▽

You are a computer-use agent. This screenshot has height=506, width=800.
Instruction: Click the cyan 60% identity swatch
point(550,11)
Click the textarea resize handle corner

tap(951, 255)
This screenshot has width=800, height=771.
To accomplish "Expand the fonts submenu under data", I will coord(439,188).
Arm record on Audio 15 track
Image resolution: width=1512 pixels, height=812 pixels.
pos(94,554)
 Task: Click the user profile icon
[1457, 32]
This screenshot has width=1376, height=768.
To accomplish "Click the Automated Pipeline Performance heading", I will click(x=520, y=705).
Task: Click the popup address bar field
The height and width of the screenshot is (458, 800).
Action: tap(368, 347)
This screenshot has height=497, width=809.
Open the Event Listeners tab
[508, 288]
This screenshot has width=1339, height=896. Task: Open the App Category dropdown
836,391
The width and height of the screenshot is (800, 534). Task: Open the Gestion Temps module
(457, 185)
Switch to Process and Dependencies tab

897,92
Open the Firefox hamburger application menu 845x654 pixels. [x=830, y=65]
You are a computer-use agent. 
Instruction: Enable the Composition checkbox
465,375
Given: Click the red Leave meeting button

△

Prompt:
Starting at the beginning of the records and ending at the line that contains "will click(x=520, y=705).", render those lines as a numbered list, omitting any blank lines.

Output of the task:
1. You are a computer-use agent. This screenshot has height=506, width=800.
2. Instruction: Click the cyan 60% identity swatch
3. point(550,11)
4. Click the textarea resize handle corner
5. tap(951, 255)
6. This screenshot has width=800, height=771.
7. To accomplish "Expand the fonts submenu under data", I will coord(439,188).
8. Arm record on Audio 15 track
9. Image resolution: width=1512 pixels, height=812 pixels.
10. pos(94,554)
11.  Task: Click the user profile icon
12. [1457, 32]
13. This screenshot has width=1376, height=768.
14. To accomplish "Click the Automated Pipeline Performance heading", I will click(x=520, y=705).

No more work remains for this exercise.